When asked what’s allowed the Sting character to connect with fans at the level it has, he mentions work ethic, presentation and engaging with the crowd.
Sting will have his Final match at AEW Revolution on Sunday. AEW/ Ryan Loco
“Wrestling fans can tell when someone’s sort of coasting, going halfway,” Sting said. “Not just physically in the ring with their pace and they’re working hard in the ring and they’re trying to deliver and they’re trying to entertain, also in the way they take care of their physical bodies, what their gear looks like, the whole package. Wrestling fans can see all of it.”

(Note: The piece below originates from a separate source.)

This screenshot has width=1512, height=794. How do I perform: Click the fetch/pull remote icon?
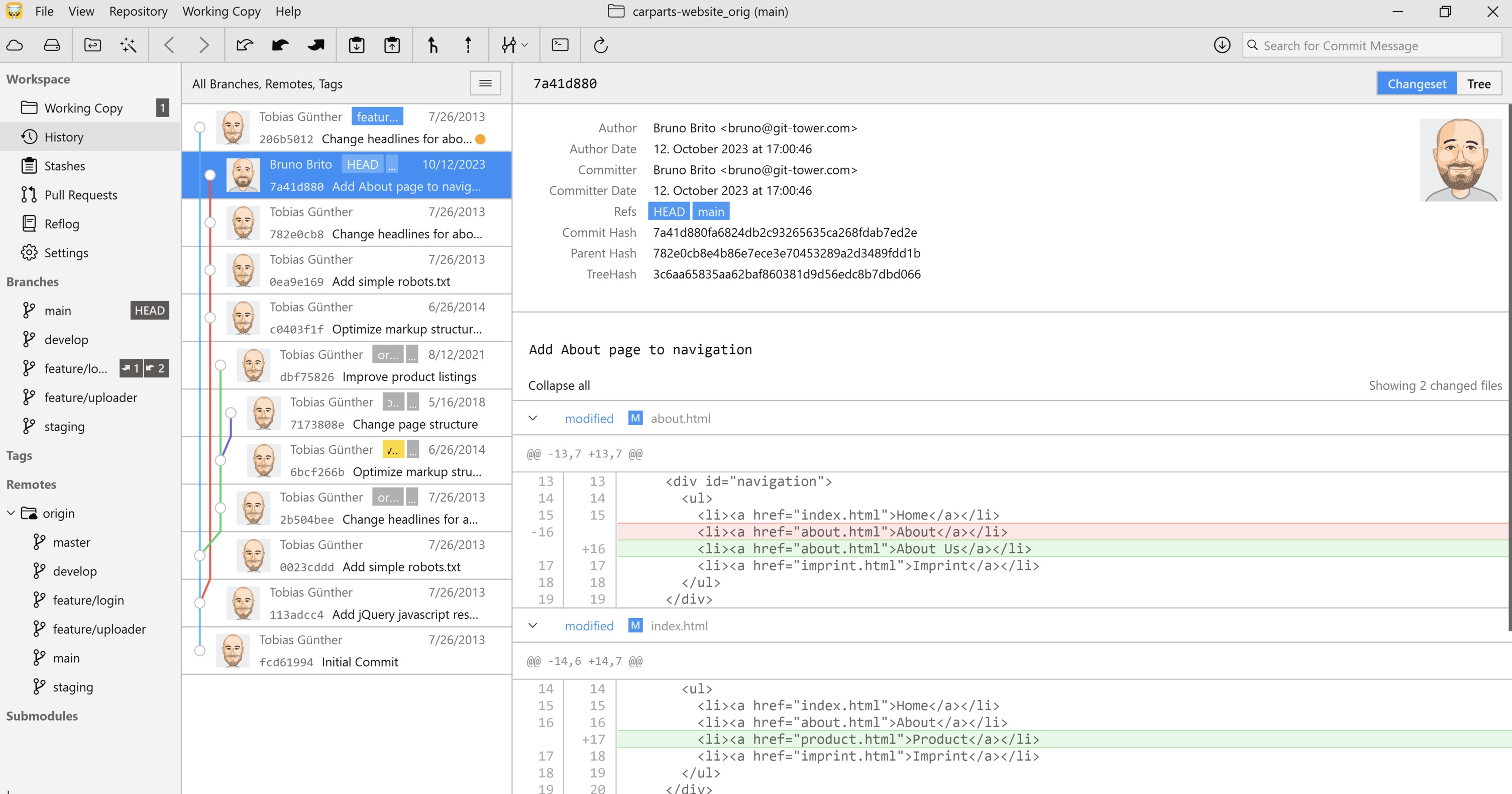pyautogui.click(x=16, y=45)
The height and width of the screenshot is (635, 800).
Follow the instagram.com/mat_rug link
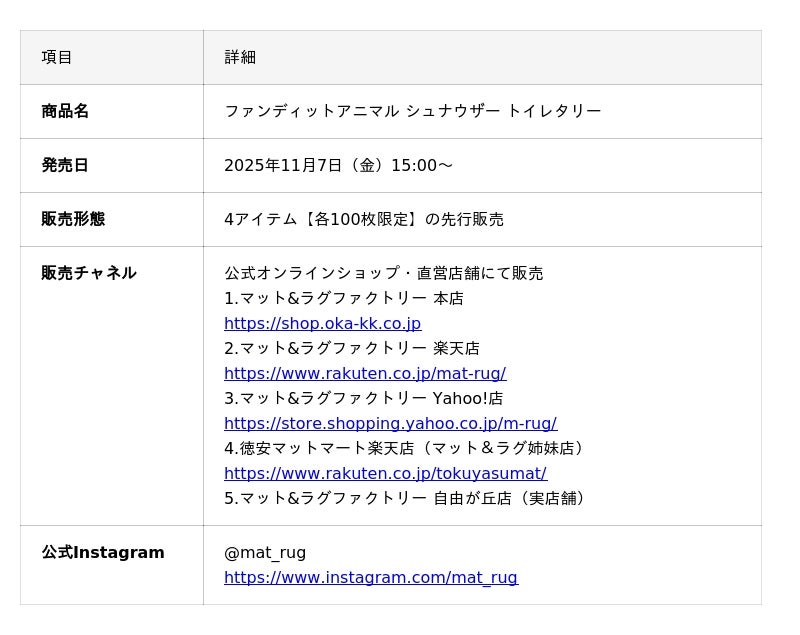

He said he “never understood” why so many wrestlers would not and could not engage the crowd in any form or fashion. Sting took his cue from some of the then WWF’s biggest stars.
“I was watching guys like “Macho Man” Randy Savage, who was over the top and then Hulk Hogan and all these guys in the 80s and going ‘Wow, they’re all engaging the crowd,” Sting said. “Watch what Hogan does. Watch what he does. I sort of followed that example and developed an ear for the crowd.”
Ric Flair walks to the ring to face Sting at Night of Champions. No Context Flair/YouTube
Schiavone believes a lot of Sting’s initial connection to the audience at the time of his career came from his look. While the rugged Road Warriors were also wearing face paint but Sting with the color schemes, the blond hair, signature scream and willingness to smile at the fans was unique to Jim Crockett Promotions at the time.
“You either get it or you don’t with being able to interact with the fans,” Schivone said. “ I think the people who don’t interact with the fans on the level that Sting did or Hogan did or a Savage did just don’t have it in him and Sting did.”
Allin sees the Sting character as something “timeless”, especially the Crow character he created in WCW.
Ric Flair will share the stage one more time with Sting on Sunday. AEW/ Ryan Loco
“You can look at Sting in ’96 and you can look at him today and it’s timeless,” Allin said. “I feel like the whole representation, everything that goes into it. You can’t put it in a year or a category, like that’s so 80s.”
That being said, Schivone has even joked with Sting about coming out as Surfer Sting one more time on Sunday.
“Spike up the hair, make it blonde, come out with the red, white and blue star spangle banner suit on, but I don’t think he’s gonna do that.”
All of this was possible, in part due to one memorable night in 1988.
“Especially at that time in this era, if you had any opportunity to do a storyline with Ric you struck gold,” Sting said. “You hit it as big as you could possibly hit it. You couldn’t get any bigger. It meant everything in the world. I felt in a sense that I had arrived.”